Given instruction: Please copy every item below word for word, with no changes.
** Start of Exercise inputs **
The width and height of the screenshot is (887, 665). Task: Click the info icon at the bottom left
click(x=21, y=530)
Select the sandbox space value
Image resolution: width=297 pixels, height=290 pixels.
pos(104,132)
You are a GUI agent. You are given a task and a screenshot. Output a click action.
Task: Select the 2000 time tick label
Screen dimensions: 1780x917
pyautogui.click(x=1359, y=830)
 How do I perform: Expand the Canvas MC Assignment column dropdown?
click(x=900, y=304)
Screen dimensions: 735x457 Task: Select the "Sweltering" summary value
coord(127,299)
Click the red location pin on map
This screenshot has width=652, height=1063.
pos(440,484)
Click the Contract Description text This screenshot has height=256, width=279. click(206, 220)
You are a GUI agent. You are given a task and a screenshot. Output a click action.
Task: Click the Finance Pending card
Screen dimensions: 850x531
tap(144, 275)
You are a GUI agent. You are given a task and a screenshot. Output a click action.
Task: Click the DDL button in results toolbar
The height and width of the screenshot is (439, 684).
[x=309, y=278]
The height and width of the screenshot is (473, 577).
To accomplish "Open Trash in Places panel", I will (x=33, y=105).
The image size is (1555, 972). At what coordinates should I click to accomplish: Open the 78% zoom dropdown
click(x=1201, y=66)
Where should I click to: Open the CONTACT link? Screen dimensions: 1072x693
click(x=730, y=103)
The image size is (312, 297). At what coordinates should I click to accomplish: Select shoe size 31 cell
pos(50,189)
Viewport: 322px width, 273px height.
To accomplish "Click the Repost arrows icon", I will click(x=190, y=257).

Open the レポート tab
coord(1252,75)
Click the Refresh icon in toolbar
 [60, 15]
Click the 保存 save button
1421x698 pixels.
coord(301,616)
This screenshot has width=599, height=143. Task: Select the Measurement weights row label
** End of Exercise inputs **
Answer to the problem:
The width and height of the screenshot is (887, 665). Task: Click the info icon at the bottom left
click(x=21, y=530)
Select the sandbox space value
Image resolution: width=297 pixels, height=290 pixels.
pos(104,132)
You are a GUI agent. You are given a task and a screenshot. Output a click action.
Task: Select the 2000 time tick label
Screen dimensions: 1780x917
pyautogui.click(x=1359, y=830)
 How do I perform: Expand the Canvas MC Assignment column dropdown?
click(x=900, y=304)
Screen dimensions: 735x457 Task: Select the "Sweltering" summary value
coord(127,299)
Click the red location pin on map
This screenshot has width=652, height=1063.
pos(440,484)
Click the Contract Description text This screenshot has height=256, width=279. click(206, 220)
You are a GUI agent. You are given a task and a screenshot. Output a click action.
Task: Click the Finance Pending card
Screen dimensions: 850x531
tap(144, 275)
You are a GUI agent. You are given a task and a screenshot. Output a click action.
Task: Click the DDL button in results toolbar
The height and width of the screenshot is (439, 684).
[x=309, y=278]
The height and width of the screenshot is (473, 577).
To accomplish "Open Trash in Places panel", I will (x=33, y=105).
The image size is (1555, 972). At what coordinates should I click to accomplish: Open the 78% zoom dropdown
click(x=1201, y=66)
Where should I click to: Open the CONTACT link? Screen dimensions: 1072x693
click(x=730, y=103)
The image size is (312, 297). At what coordinates should I click to accomplish: Select shoe size 31 cell
pos(50,189)
Viewport: 322px width, 273px height.
To accomplish "Click the Repost arrows icon", I will click(x=190, y=257).

Open the レポート tab
coord(1252,75)
Click the Refresh icon in toolbar
 [60, 15]
Click the 保存 save button
1421x698 pixels.
coord(301,616)
This screenshot has width=599, height=143. Task: Select the Measurement weights row label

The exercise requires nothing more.